* EXTRACT:
········

Intro to Lightroom App

 In Photography Tips

These are the basics that I use to edit my photos in Lightroom after applying a preset. (if needed)

SKIN TONE

Original

Orange (and sometimes yellow) is what I work with to bring back the right skin color

  1. De-saturate the orange
  2. Brighten up the Luminance of the orange (I kept it the same here)

After the adjustments

Then I go into “Light” and up the contrast to make the photo pop a little

(edited with “Astoria”)


GRAIN

Scroll down

If you want to get rid of the grain,

Drag the grain bar to the left

(or drag it to the right to add grain)

(Edited with “Beige”)

 


STRAIGHTENING

If it doesn’t automatically straighten, adjust the dial manually.

click the check mark to save

(edited with Techni 4)


LIGHTING

Exposure brightens the overall photo if you drag into the “+” or darkens the overall photo if you drag it into the “-”

I mostly use this when the photo is too dark and I want to “open up the shadows” to make it look brighter.

I keep whites and highlights in the negatives to make sure the skin tone is even or if a photo is too bright.

Also used when a preset I use makes me too “orange”


IMAGE TONES

I only adjust the “Temp” to add warmth or coolness to my photo.

········

* RECORD EXCERPTS:
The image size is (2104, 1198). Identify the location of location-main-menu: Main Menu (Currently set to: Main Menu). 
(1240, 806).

········

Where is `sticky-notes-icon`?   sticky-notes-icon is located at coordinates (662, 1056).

········

* QUESTIONS:
1. Copy the passage of the Lightroom guide between "If you want" and "the dial manually.", inclusive.
2. According to the Lightroom guide, which setting under image tones is the only one adjusted, and for what purpose?

* TASK RESPONSES:
1.
If you want to get rid of the grain,

Drag the grain bar to the left

(or drag it to the right to add grain)

(Edited with “Beige”)

 


STRAIGHTENING

If it doesn’t automatically straighten, adjust the dial manually.

2. The "Temp" setting, to add warmth or coolness to the photo.